Uma missão árdua foi imposta à área de comunicação da Braskem: gerar empatia de seus colaboradores à matéria-prima de seus produtos – o plástico. O objetivo da campanha era criar o sentimento de pertencimento na força de trabalho da empresa petroquímica, responsável pela produção de 16 milhões de toneladas de resinas termoplásticas anuais usadas em objetos como eletrodomésticos, brinquedos e utensílios domésticos. O principal dilema enfrentado era convencer os trabalhadores de que o alvo de muitos ambientalistas é essencial para a sociedade. Para vencer o desafio, a equipe de comunicação elaborou uma estratégia que se mostrou assertiva: investiram na aproximação com o público-alvo. A Braskem convidou os funcionários a participarem da ação, contando, por meio de fotografias, sua relação com o plástico no dia a dia. A mobilização resultou no livro Olhares criativos sobre o plástico, que reuniu as imagens mais criativas (199, das 900 enviadas). O material foi distribuído para os colaboradores que participaram da iniciativa e também ganhou uma versão digital disponível para todos os profissionais da Braskem.

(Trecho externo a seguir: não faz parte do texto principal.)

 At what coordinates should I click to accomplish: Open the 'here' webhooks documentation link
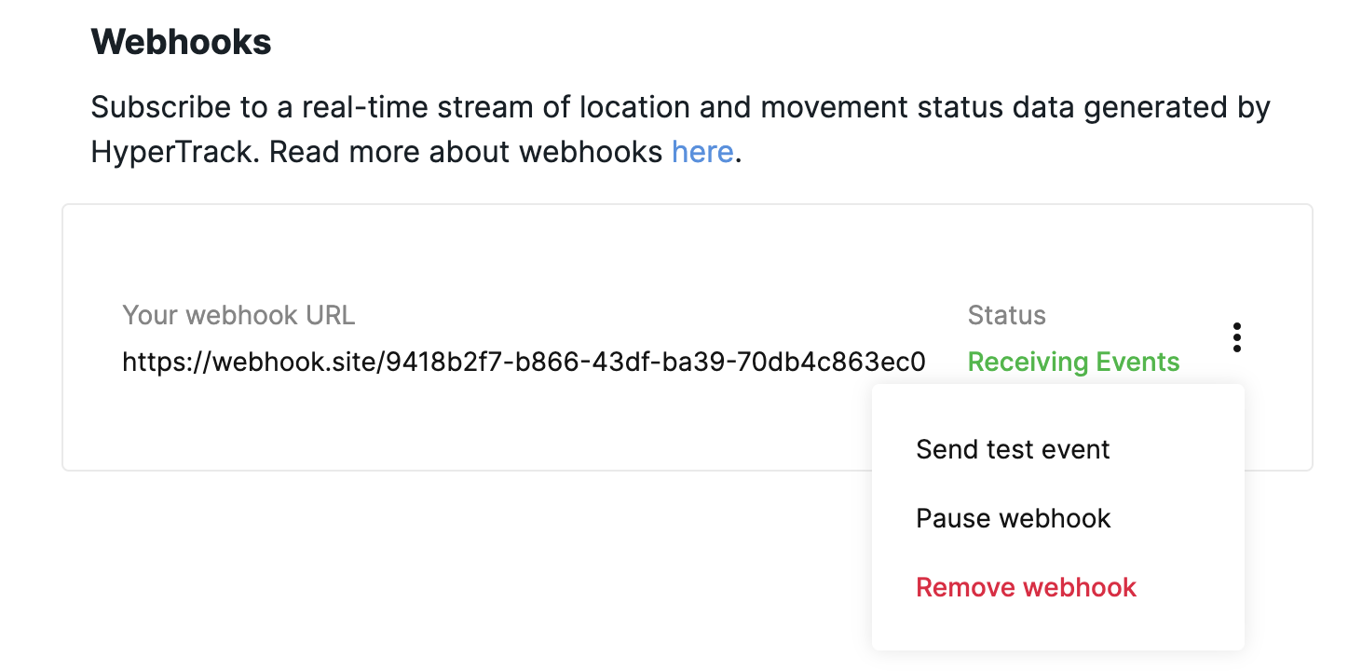tap(702, 152)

Além da solução adotada para superar esse desafio, outra questão torna esse caso singular: a campanha foi exclusivamente elaborada por comunicadores sem contar com a gerência de recursos humanos. Foi um trabalho arquitetado pela área de comunicação da Braskem com a ajuda de especialistas em endomarketing.  E o que antes era uma exceção à regra tornou-se uma tendência do mercado. De acordo com  estudo  da Associação Brasileira de Comunicação Empresarial (Aberje), de 2007 para 2012, caiu de 40% para 25% o número de comunicadores que se reportam aos departamentos de recursos humanos no país. Em 50% das corporações nacionais, o reporte passa a ser direto a profissionais do mesmo segmento de atuação. “Isso indica uma profissionalização crescente do segmento e, ao mesmo tempo, um entendimento das suas especificidades”, explica Paulo Nassar, presidente da Aberje e professor-doutor da Escola de Comunicações e Artes (ECA) da Universidade de São Paulo (USP).

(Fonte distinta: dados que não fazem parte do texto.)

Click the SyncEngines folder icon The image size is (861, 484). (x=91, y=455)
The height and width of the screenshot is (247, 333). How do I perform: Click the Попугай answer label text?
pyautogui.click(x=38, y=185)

Nassar defende que o investimento em comunicação é imprescindível para o bom gerenciamento dos negócios. “Independentemente da hierarquia, hoje, as pessoas em uma empresa precisam se capacitar cada vez mais na comunicação e no que chamamos de relacionamento, porque não existe relacionamento excelente quando não há comunicação excelente. Podemos dizer, assim, que uma empresa que se comunica mal não é uma boa empresa, que o gestor que se comunica mal é um mau gestor, e assim por diante”, explica. Ele acrescenta que é preciso entender que a comunicação interna também não pode ser tratada como uma ilha. É preciso que haja o alinhamento ético, técnico e estético à era da “sociedade da comunicação”, com acesso à informação em tempo real, que se comunica de maneira mais livre e compartilhando as notícias em redes sociais e outros meios instantâneos. “Uma comunicação que é feita dentro do ambiente interno da empresa tem de estar alinhada com o que está acontecendo no mundo”, diz. Segundo o especialista, todas as áreas, inclusive a de recursos humanos, precisam romper com o que se chama de interno e externo. Ou seja, o alinhamento do trabalhador é feito de forma mais global, não existindo uma técnica específica para o que se convenciona chamar de universo da empresa, principalmente em termos comunicacionais. “Não existe o que é belo ou feio para um mundo específico da organização. O que vale para uma empresa vale para o mundo e vice-versa”, completa.

Paradigma contemporâneo
A grande questão em ter ou não uma área especializada em comunicação é que, quando essa função está dentro de RH, muitas vezes ainda não há esse alinhamento contemporâneo. “Principalmente quando se fala desse universo, muitas vezes vemos um enquadramento cínico do empregado. Ele pode dizer que gosta da comunicação que está sendo feita, mas isso não passa de uma forma de se defender em termos das relações pessoais na empresa”, destaca Nassar.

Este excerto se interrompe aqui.